Excluding pictures, give the entries again exactly as they appear.

▼

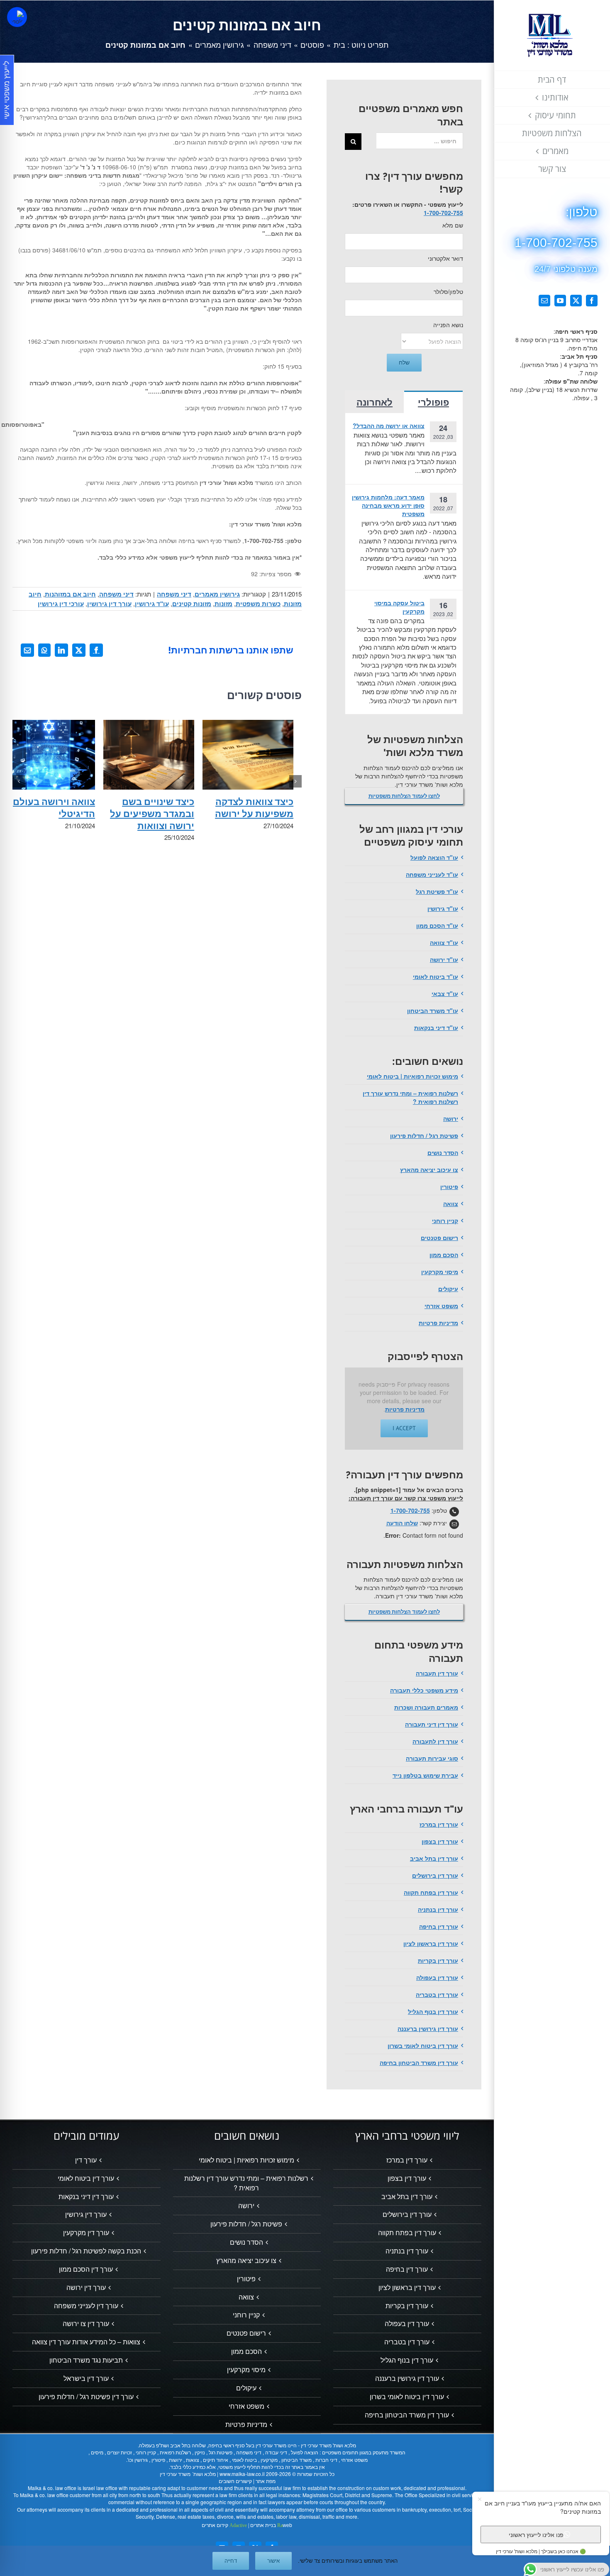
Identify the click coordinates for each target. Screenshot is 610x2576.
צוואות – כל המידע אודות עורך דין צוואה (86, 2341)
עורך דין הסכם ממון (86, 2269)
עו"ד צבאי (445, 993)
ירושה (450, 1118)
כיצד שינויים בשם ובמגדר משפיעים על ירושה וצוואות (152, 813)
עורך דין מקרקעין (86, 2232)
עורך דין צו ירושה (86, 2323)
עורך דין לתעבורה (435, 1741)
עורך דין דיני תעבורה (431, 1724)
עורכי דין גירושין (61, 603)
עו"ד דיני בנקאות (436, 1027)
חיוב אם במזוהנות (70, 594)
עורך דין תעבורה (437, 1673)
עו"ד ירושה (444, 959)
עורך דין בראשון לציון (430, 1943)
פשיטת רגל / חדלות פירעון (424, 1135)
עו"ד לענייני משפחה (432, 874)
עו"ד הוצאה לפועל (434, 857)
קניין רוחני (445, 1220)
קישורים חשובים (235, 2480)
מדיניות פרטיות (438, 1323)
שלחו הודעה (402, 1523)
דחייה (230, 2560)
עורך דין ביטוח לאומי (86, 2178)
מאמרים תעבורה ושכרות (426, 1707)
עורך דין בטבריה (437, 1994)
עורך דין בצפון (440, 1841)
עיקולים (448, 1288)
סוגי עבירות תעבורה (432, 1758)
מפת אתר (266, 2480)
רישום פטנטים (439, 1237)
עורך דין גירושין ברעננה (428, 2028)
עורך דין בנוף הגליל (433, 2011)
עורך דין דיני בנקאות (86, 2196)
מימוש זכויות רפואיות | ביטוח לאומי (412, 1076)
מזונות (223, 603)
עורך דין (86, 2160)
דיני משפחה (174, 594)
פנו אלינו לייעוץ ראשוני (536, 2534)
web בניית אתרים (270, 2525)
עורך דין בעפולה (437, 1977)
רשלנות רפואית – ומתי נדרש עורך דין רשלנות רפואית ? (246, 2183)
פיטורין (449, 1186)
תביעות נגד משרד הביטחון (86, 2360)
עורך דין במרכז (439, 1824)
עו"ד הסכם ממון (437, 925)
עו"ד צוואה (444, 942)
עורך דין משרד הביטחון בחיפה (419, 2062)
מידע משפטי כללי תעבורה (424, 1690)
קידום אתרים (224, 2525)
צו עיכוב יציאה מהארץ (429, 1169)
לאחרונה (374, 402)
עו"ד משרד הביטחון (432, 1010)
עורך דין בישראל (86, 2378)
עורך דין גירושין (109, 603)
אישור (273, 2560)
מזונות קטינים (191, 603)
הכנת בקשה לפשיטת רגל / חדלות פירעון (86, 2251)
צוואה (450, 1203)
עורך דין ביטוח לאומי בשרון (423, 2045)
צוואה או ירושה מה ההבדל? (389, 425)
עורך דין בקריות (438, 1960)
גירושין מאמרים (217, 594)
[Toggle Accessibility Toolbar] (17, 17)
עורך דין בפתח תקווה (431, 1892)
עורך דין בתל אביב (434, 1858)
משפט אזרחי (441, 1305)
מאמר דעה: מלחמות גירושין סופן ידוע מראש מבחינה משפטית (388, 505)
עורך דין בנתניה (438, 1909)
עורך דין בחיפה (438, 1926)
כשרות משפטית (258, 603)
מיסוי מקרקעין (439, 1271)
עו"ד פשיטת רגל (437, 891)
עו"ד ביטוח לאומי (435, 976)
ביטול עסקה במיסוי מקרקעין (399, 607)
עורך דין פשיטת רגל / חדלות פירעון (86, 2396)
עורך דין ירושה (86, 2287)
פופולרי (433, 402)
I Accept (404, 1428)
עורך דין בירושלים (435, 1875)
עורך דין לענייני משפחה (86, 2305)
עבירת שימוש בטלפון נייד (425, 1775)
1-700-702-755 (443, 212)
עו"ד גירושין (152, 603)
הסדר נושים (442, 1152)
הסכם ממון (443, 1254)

▲

● **RESULT FOR THIS EXERCISE**
Identify the click coordinates for each target. Screenshot is 610x2576.
צוואות – כל המידע אודות עורך דין צוואה (86, 2341)
עורך דין הסכם ממון (86, 2269)
עו"ד צבאי (445, 993)
ירושה (450, 1118)
כיצד שינויים בשם ובמגדר משפיעים על ירושה וצוואות (152, 813)
עורך דין מקרקעין (86, 2232)
עורך דין צו ירושה (86, 2323)
עורך דין לתעבורה (435, 1741)
עורך דין דיני תעבורה (431, 1724)
עורכי דין גירושין (61, 603)
עו"ד דיני בנקאות (436, 1027)
חיוב אם במזוהנות (70, 594)
עורך דין תעבורה (437, 1673)
עו"ד ירושה (444, 959)
עורך דין בראשון לציון (430, 1943)
פשיטת רגל / חדלות פירעון (424, 1135)
עו"ד לענייני משפחה (432, 874)
עו"ד הוצאה לפועל (434, 857)
קניין רוחני (445, 1220)
קישורים חשובים (235, 2480)
מדיניות פרטיות (438, 1323)
שלחו הודעה (402, 1523)
דחייה (230, 2560)
עורך דין ביטוח לאומי (86, 2178)
מאמרים תעבורה ושכרות (426, 1707)
עורך דין בטבריה (437, 1994)
עורך דין בצפון (440, 1841)
עיקולים (448, 1288)
סוגי עבירות תעבורה (432, 1758)
מפת אתר (266, 2480)
רישום פטנטים (439, 1237)
עורך דין גירושין ברעננה (428, 2028)
עורך דין בנוף הגליל (433, 2011)
עורך דין דיני בנקאות (86, 2196)
מימוש זכויות רפואיות | ביטוח לאומי (412, 1076)
מזונות (223, 603)
עורך דין (86, 2160)
דיני משפחה (174, 594)
פנו אלינו לייעוץ ראשוני (536, 2534)
web בניית אתרים (270, 2525)
עורך דין בעפולה (437, 1977)
רשלנות רפואית – ומתי נדרש עורך דין רשלנות רפואית ? (246, 2183)
פיטורין (449, 1186)
תביעות נגד משרד הביטחון (86, 2360)
עורך דין במרכז (439, 1824)
עו"ד הסכם ממון (437, 925)
עו"ד צוואה (444, 942)
עורך דין משרד הביטחון בחיפה (419, 2062)
מידע משפטי כללי תעבורה (424, 1690)
קידום אתרים (224, 2525)
צו עיכוב יציאה מהארץ (429, 1169)
לאחרונה (374, 402)
עו"ד משרד הביטחון (432, 1010)
עורך דין בישראל (86, 2378)
עורך דין גירושין (109, 603)
אישור (273, 2560)
מזונות קטינים (191, 603)
הכנת בקשה לפשיטת רגל / חדלות פירעון (86, 2251)
צוואה (450, 1203)
עורך דין ביטוח לאומי בשרון (423, 2045)
צוואה או ירושה מה ההבדל? (389, 425)
עורך דין בקריות (438, 1960)
גירושין מאמרים (217, 594)
[Toggle Accessibility Toolbar] (17, 17)
עורך דין בפתח תקווה (431, 1892)
עורך דין בתל אביב (434, 1858)
משפט אזרחי (441, 1305)
מאמר דעה: מלחמות גירושין סופן ידוע מראש מבחינה משפטית (388, 505)
עורך דין בנתניה (438, 1909)
עורך דין בחיפה (438, 1926)
כשרות משפטית (258, 603)
מיסוי מקרקעין (439, 1271)
עו"ד פשיטת רגל (437, 891)
עו"ד ביטוח לאומי (435, 976)
ביטול עסקה במיסוי מקרקעין (399, 607)
עורך דין פשיטת רגל / חדלות פירעון (86, 2396)
עורך דין ירושה (86, 2287)
פופולרי (433, 402)
I Accept (404, 1428)
עורך דין בירושלים (435, 1875)
עורך דין לענייני משפחה (86, 2305)
עבירת שימוש בטלפון נייד (425, 1775)
1-700-702-755 (443, 212)
עו"ד גירושין (152, 603)
הסדר נושים (442, 1152)
הסכם ממון (443, 1254)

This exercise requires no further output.